The same goes for metallic bad weather a VT air burst overhead and you need another turret crew. 

Give me a roof any day of the week no amount of speed would make up for the lack of it.


----------



## Shortround6 (Apr 17, 2011)

It rather depends on your point of view or tactics. For the shoot and scoot 'school' there was probably nothing better. For the stand and slug it out 'school' it would have been a disaster.


----------



## tomo pauk (Apr 17, 2011)

fastmongrel said:


> Not particulary about the M18 but open top SP guns in general. They must have been miserable places in bad weather for the turret crew. As an ex tank crewman they werent much fun in cold weather but at least you could drop the lid and keep the worst of the weather out with the heaters on. On the other side the crew must have fried in hot weather. In hot weather again at least in a tank you could stay out of the sun open up and switch the positive blowers on to get some of the fug out.
> 
> The same goes for metallic bad weather a VT air burst overhead and you need another turret crew.
> 
> Give me a roof any day of the week no amount of speed would make up for the lack of it.


 
Most (all?) open-topped were issued with canvas cover, that kept the worst of weather out. Not as good as fixed roof, I suppose.
IIRC VT burst was out of question for WW2 (esp. for German artillery crews to use it), though a small arms fire, or a lucky mortar crew would've had a holiday with open-tops. Also not a very safe place to be in woods, since a shell can detonate on branches. All good reasons to mount the 'hard top' in 1945 to US/Allied M-10/18/36s.


----------



## davebender (Apr 19, 2011)

Artillery air bursts aren't the only problem with an open top. 

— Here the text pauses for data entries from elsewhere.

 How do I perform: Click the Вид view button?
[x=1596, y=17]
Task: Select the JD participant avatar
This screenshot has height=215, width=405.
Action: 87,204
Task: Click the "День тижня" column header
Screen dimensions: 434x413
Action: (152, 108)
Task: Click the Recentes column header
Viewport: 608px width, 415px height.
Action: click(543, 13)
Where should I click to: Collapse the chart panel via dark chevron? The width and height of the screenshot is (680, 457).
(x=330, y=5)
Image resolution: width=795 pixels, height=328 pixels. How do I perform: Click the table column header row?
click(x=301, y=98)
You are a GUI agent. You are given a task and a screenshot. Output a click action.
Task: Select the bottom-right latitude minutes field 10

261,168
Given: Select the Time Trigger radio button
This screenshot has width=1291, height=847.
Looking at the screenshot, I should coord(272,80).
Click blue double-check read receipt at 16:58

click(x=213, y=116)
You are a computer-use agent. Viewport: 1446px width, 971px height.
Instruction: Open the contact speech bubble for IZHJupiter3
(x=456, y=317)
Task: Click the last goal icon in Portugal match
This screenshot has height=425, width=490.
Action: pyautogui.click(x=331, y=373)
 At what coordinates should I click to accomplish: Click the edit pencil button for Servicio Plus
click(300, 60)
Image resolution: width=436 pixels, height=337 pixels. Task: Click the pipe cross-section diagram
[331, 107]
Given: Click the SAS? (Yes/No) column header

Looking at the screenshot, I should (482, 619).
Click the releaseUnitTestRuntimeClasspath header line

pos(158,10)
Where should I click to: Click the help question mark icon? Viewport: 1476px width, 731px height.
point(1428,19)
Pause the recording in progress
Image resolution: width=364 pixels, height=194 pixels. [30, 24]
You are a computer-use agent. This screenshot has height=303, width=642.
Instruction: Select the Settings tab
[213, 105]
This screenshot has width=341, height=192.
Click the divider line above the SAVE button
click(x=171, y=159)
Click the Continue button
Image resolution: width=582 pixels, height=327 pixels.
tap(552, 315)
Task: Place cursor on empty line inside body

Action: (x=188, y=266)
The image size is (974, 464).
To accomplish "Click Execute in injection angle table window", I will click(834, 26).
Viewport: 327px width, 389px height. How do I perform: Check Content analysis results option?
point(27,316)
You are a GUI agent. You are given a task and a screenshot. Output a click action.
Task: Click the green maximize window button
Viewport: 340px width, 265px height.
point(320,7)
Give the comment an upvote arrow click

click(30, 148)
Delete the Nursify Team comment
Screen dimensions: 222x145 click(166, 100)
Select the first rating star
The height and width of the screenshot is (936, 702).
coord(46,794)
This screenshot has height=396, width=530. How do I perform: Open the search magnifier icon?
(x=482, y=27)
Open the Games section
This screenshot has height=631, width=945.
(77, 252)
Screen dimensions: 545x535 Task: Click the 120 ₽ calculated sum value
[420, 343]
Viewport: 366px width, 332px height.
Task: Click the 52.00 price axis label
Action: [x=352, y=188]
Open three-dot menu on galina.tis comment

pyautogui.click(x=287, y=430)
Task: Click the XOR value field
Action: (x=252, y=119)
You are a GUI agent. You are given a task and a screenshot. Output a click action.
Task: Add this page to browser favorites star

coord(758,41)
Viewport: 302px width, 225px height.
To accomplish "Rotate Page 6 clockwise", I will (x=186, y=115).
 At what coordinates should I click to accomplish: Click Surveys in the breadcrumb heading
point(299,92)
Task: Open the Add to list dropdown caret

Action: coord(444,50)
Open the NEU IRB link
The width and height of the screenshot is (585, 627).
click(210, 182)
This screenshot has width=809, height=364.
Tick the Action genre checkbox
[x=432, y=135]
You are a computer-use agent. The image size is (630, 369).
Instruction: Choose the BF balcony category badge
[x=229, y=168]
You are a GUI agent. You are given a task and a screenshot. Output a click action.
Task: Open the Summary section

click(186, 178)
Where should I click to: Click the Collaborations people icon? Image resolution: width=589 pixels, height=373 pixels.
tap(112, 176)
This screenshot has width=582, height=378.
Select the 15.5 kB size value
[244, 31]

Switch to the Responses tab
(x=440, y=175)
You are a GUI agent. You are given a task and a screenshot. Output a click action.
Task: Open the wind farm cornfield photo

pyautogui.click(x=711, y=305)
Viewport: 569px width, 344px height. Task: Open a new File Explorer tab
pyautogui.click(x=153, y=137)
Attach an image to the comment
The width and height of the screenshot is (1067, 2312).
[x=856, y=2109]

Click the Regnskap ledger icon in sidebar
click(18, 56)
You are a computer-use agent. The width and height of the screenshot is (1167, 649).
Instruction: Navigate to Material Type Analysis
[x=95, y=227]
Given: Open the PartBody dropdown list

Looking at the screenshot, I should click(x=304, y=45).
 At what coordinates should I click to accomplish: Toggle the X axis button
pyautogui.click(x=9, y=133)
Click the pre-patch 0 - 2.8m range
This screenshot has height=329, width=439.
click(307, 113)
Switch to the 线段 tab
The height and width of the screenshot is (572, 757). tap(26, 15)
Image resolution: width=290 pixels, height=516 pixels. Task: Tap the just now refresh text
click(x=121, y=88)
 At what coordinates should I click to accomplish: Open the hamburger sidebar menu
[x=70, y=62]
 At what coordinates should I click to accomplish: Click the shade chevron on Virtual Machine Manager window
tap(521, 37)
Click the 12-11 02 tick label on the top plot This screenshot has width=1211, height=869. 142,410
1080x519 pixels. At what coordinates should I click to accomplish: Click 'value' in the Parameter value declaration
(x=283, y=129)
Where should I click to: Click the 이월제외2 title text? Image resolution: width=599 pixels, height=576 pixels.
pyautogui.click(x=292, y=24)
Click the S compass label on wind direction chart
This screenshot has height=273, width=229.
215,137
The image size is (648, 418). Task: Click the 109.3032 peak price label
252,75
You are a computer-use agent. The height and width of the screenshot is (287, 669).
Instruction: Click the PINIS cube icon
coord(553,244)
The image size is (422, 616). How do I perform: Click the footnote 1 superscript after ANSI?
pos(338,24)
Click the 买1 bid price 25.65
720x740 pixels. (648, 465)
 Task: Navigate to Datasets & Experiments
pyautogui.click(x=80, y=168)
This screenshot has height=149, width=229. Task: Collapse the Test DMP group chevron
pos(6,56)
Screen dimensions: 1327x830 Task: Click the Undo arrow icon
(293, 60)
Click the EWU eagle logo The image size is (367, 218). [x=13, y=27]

During WWII almost every infantry squad had a LMG. A machinegun positioned at a slightly higher elevation can spray the interior with bullets from ranges up to about 1km away. In fact from that distance bullet drop might be enough to hit the vehicle top with plunging fire even if the machinegun is at a similiar elevation. Won't destroy the vehicle but it will kill the turret crew. Hence an open topped tank destroyer is much more easily suppressed then a vehicle completely under armor.


----------



## Shortround6 (Apr 20, 2011)

Bullet drop at 1000yds is on the order of 5-7 feet between 900 and 1000yds. across the width of a tank turret or even the length of something like an M-7s crew compartment that means 2-3 inchs of drop at best. That is a mighty small window. below that 2-3in band and the bullet hits the facing armor, above it and the bullet clears the the rear of the fighting compartment. Considering that even a tripod mounted MG is going to have a pattern or group size several feet across at that range the squad with it's bipod mounted LMG is depending on a 'golden BB' to cause a casualty in the open topped tank destroyer.

Firing long/multiple bursts at the TD is a great way to reveal the squads position, and draw the attention of a group of men in an armored box who have a cannon capable of firing (usually) 15lb and up high explosive shells. 

Not really a good tactic.


----------



## davebender (Apr 20, 2011)

> Firing long/multiple bursts at the TD is a great way to reveal the squads position, and draw the attention of a group of men in an armored box who have a cannon capable of firing (usually) 15lb and up high explosive shells.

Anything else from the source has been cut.